The committee that wrote the “vision of where we are headed” document is convinced that nothing less than the American Dream is at stake in declaring ‘zero tolerance’ for illegal immigrants.
It would axe Obama’s temporary deportation suspension programme, the recent Dream Act, and reinforce the borders and force employers to tighten checks on employees.
The party calls for a constitutional amendment banning abortion. There were no exceptions in the Convention principles – not for victims of rape or incest, or to save the life of the mother. The Republicans said: “the unborn child has a fundamental individual right to life which cannot be infringed.”

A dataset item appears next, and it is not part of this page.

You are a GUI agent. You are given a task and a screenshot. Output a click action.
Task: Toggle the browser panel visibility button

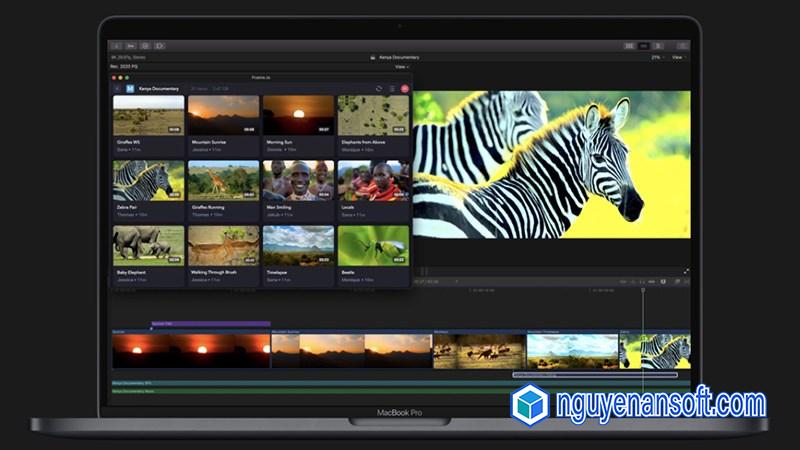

The platform would have states and the federal government not recognise same-sex marriage. It supports a constitutional amendment defining marriage as the union of a man with a woman.
The Republicans say they would reverse defence cuts. They underscore Iran’s and North Korea’s nuclear programmes as major threats to the United States, and call for reviving the Bush era anti-missile shield programme, which Obama cancelled. US armed forces inventories would be modernised and replaced, and troop numbers increased.
The conservatives say they will get tough on China for any undervaluing of its currency. If Beijing continues to refuse to let the currency exchange markets to set the value of the yuan, Romney’s camp threatens to raise corrective duties on Chinese goods imported into the US.
To increase transparency at the central bank, the platform echoes a longtime libertarian demand: an annual audit of the Federal Reserve.
It says it would extend the Bush-era tax cuts to revitalise the economy and create jobs. The conservatives say they “reject the use of taxation to redistribute income, [or to] fund unnecessary or ineffective programmes”.